If we take for instance
$$
A = \left[ \matrix{ 1 & 2 \cr
3 & 4 \cr} \right],
$$
then
$$
\kappa_2(A) = 14.9330, \ \max |\lambda_i(A)| = 5.3723, \min |\lambda_i(A)| = 0.3723
$$
and (1) can be verified as
$$
{\max |\lambda_i(A)| \over \min |\lambda_i(A)| } = 14.4300
$$
If $A$ is symmetric, then we can use its special properties and in fact,
the result (1) holds as an equality.
$$
\kappa_2(A) = {\sigma_\max(A) \over \sigma_\min(A)} = {|\lambda_\max(A)| \over
|\lambda_\min(A)|}
$$
(for symmetric matrices)
For the general case, how to establish the result (1)?

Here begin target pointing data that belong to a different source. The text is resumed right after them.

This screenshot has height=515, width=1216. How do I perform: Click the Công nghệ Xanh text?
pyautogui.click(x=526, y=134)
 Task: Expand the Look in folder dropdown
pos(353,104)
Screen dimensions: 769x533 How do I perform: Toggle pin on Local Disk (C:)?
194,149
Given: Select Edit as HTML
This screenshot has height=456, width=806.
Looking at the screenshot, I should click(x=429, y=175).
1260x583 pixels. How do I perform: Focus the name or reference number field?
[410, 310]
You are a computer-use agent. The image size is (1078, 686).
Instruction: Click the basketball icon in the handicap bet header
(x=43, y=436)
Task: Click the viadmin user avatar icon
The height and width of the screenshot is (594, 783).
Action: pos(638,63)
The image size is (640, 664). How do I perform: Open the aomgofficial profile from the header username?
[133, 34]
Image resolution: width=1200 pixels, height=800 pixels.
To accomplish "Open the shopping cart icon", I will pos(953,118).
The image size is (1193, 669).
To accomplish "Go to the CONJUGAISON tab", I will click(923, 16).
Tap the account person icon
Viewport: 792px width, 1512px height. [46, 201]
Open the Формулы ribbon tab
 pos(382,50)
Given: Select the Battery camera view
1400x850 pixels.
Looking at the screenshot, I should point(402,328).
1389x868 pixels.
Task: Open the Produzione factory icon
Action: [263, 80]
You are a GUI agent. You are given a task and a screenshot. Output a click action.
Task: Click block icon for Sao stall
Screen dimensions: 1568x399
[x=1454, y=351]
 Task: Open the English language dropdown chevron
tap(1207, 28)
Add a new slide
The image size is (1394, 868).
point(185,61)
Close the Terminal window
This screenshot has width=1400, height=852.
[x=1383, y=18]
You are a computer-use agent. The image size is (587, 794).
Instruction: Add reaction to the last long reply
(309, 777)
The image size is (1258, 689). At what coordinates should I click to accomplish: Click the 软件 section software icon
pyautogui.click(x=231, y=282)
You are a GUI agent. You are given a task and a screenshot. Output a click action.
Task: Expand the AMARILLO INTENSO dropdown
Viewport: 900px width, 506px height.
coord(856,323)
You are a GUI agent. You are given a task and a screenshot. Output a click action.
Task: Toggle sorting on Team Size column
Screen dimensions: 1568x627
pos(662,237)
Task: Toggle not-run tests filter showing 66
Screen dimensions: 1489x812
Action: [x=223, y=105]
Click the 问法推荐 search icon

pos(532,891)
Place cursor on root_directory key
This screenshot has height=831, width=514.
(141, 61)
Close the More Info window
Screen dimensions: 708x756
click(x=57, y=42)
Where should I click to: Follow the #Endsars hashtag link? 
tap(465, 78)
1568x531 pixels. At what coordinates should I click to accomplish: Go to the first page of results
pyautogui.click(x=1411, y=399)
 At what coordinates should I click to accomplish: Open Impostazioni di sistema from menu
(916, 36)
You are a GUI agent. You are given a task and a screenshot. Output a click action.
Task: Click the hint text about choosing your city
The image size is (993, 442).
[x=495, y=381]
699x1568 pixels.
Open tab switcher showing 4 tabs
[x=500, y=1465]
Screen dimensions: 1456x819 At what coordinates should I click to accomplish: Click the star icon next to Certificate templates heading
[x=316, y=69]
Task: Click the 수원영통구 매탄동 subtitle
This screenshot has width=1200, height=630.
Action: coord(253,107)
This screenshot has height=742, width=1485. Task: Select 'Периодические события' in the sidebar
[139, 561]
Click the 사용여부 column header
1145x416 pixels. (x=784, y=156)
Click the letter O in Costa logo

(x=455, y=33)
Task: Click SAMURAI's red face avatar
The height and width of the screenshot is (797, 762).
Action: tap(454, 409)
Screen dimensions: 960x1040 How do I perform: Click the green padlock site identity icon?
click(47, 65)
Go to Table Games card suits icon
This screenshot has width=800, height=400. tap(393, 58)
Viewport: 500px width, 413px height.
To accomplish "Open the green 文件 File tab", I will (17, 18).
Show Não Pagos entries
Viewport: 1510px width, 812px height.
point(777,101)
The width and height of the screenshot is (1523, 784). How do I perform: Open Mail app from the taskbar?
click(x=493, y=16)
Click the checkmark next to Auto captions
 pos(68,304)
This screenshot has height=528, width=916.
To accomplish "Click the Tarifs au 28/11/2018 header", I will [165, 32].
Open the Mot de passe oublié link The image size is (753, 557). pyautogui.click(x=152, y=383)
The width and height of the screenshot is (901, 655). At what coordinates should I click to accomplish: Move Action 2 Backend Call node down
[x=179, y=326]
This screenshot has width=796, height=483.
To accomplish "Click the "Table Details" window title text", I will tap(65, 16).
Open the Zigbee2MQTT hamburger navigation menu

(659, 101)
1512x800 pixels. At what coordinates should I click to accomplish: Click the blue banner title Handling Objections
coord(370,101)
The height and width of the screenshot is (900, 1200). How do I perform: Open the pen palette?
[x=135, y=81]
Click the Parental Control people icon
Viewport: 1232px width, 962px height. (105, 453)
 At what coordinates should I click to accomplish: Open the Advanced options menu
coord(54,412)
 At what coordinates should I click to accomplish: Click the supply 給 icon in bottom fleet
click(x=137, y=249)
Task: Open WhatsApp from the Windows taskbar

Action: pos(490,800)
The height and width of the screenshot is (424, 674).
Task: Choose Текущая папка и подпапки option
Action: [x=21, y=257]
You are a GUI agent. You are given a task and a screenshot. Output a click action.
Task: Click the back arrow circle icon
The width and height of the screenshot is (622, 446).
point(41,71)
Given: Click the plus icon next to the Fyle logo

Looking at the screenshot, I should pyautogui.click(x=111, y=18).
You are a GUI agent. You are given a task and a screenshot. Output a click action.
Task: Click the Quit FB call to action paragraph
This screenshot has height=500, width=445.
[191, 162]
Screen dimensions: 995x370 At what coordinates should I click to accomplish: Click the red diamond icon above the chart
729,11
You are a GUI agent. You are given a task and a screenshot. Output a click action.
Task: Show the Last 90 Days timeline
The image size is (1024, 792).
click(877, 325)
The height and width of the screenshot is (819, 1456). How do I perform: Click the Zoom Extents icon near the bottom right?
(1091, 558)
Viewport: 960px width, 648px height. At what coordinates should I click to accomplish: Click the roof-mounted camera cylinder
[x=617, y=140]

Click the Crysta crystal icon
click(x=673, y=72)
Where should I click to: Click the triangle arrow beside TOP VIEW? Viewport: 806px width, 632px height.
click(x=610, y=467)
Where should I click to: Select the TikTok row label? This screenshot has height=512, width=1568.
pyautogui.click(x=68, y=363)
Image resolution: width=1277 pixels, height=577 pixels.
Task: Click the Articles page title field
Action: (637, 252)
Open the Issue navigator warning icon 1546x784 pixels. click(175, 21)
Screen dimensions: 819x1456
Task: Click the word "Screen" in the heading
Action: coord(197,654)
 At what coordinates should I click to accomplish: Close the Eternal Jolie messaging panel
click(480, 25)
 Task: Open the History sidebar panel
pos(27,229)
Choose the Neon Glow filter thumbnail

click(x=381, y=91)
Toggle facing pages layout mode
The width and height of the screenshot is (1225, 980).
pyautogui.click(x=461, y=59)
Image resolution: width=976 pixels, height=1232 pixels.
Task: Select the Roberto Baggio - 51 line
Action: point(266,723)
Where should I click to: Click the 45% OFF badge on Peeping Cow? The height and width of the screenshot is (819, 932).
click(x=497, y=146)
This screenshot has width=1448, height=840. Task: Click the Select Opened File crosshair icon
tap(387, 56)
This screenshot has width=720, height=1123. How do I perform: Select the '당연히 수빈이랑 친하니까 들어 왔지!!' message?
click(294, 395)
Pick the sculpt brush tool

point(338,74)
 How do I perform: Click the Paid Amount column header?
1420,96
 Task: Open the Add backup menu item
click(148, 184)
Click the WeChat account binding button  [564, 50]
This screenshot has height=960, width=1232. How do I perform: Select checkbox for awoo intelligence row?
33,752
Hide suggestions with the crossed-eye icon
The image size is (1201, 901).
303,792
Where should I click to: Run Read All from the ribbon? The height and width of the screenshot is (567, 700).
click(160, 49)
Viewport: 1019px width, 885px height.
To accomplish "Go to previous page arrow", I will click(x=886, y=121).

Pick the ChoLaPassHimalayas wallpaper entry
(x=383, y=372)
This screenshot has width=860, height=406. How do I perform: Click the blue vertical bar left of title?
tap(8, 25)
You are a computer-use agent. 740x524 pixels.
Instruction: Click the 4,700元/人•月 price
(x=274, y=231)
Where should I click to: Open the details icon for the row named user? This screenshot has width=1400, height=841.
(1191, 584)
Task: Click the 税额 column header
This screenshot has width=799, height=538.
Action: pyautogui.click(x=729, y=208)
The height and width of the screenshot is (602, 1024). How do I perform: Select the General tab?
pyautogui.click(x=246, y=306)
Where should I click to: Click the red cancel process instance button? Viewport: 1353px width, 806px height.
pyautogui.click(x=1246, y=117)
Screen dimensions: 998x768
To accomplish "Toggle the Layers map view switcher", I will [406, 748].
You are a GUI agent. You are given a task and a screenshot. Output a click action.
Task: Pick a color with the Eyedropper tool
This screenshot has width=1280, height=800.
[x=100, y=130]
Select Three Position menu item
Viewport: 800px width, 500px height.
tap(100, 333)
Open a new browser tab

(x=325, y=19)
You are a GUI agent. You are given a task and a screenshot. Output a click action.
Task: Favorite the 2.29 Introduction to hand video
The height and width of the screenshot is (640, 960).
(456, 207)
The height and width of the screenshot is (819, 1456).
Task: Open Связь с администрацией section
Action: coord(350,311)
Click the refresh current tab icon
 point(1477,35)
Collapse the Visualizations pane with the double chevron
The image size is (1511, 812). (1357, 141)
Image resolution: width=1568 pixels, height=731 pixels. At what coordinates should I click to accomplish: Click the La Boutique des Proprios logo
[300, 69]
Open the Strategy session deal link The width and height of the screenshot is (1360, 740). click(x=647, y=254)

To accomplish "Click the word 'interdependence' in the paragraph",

I attempted a proof using the property that
$$
\rho(A) \leq \Vert A \Vert_2
$$
where $\rho(A)$ is the spectral radius of $A$.
This shows that
$$
\max|\lambda_i(A)| \leq \Vert A \Vert_2 \tag{2}
$$
and next we need to show that
$$
{1 \over \min|\lambda_i(A)|} \leq \Vert A^{-1} \Vert_2
$$
We also note that
$$
\rho\left( A^{-1} \right) \leq \Vert A^{-1} \Vert_2
$$
As noted in the comments below, the eigenvalues of $A^{-1}$ are the reciprocals of the eigenvalues of $A$.
Hence, it is immediate that
$$
{1 \over \min{ | \lambda_i(A) |}} = \rho\left( A^{-1} \right) \leq \Vert A^{-1} \Vert_2 \tag{3}
$$
Combining (2) and (3), the result (1) follows, viz.
$$
{\max |\lambda_i(A)| \over \min |\lambda_i(A)|} \leq
\kappa_2(A)
$$
In fact, this result holds true for the condition number of $A$ ($\kappa(A)$) with respect to any operator norm of $A$, since $\rho(A) \leq \Vert A \Vert$ for any operator norm.
Best Answer
The eigenvalues of $A^{-1}$ are the reciprocals of the eigenvalues of $A$. So $\frac{1}{\min |\lambda_i(A)|}=\max |\lambda_i(A^{-1})|$; thus your property finishes the proof.